The framework was applied to historical package-flow data extracted from the HMC ERP system for the period 2012–2025. Because packaging characteristics are not recorded systematically in the ERP, packaging configurations were reconstructed using package-assignment rules based on unit of measure, package weight, density assumptions, and transport-support logic. The resulting model combines package interpretation, transport reconstruction, end-of-life modelling, and yard-based validation to estimate the emissions of both the current single-use packaging system and a proposed reusable alternative.
Validation showed that ERP package labels do not always reflect physical packaging practice and that some informal reuse already occurs in the current system, meaning that the baseline should be interpreted as a conservative approximation of a predominantly single-use system.
The results show that the current packaging system is dominated by wooden transport items, particularly pallets and dunnage.

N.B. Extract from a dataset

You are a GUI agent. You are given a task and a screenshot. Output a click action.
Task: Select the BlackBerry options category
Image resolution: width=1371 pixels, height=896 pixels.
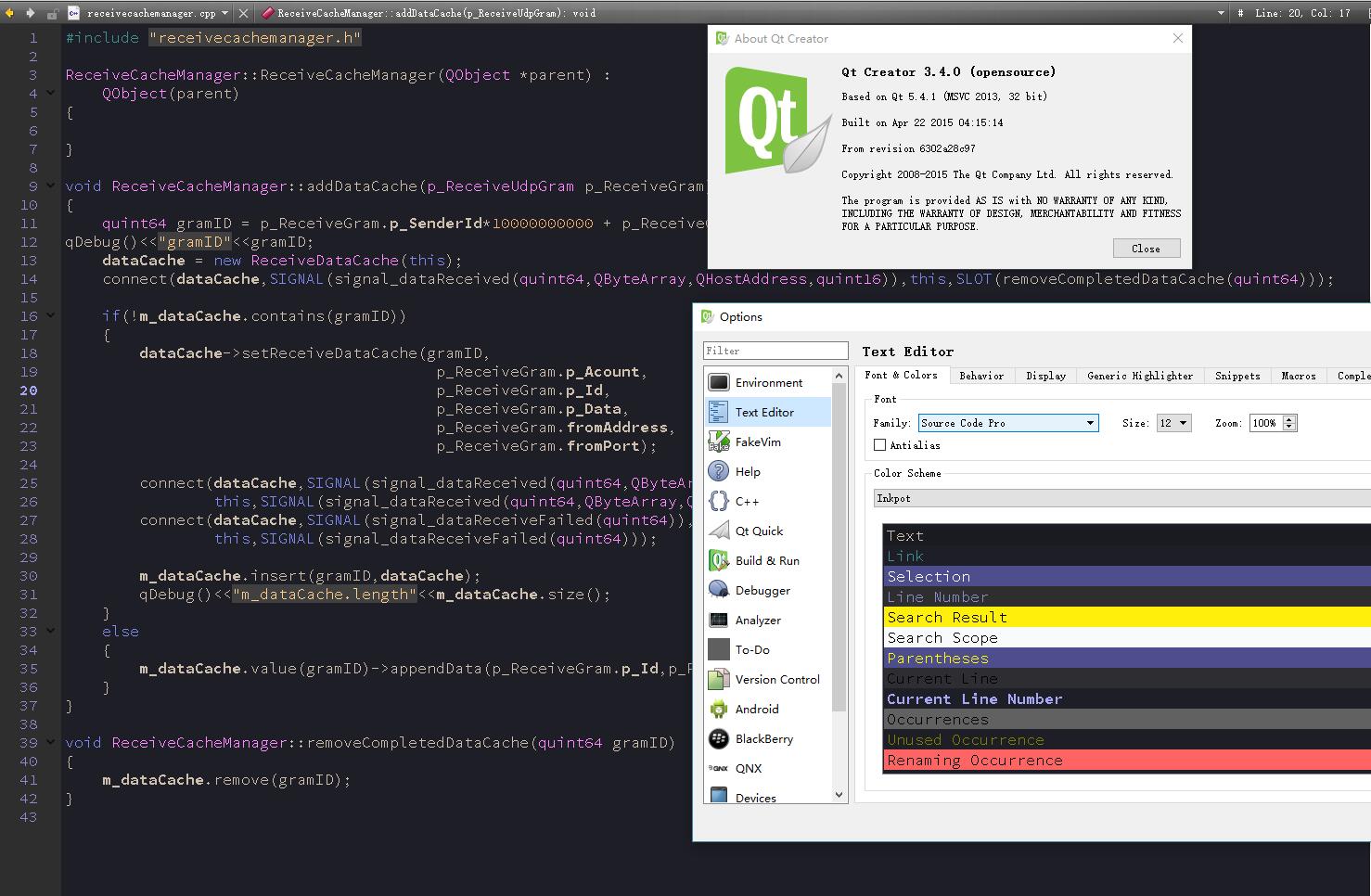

Across the full study period, the estimated total mass of single-use packaging was 1546 mt, with corresponding emissions of 1141 mt CO₂eq under cut-off accounting and 783 mt CO₂eq under system-expansion accounting. For the in-house subset used in the reusable comparison, the baseline reusable scenario yielded only a marginal net benefit of 4.3 mt CO₂eq under cut-off accounting, while under system expansion it performed worse than the single-use baseline by 101.5 mt CO₂eq. Sensitivity analysis further showed that the comparative outcome is influenced more strongly by reverse-logistics performance than by reusable transport-item lifetime.
The thesis therefore concludes that packaging-related GHG emissions can be assessed systematically in a data-constrained offshore environment, but that reusable packaging should not be regarded as an inherently superior solution for HMC. Any potential benefit is limited, highly context-dependent, and sensitive to both accounting assumptions and operational conditions.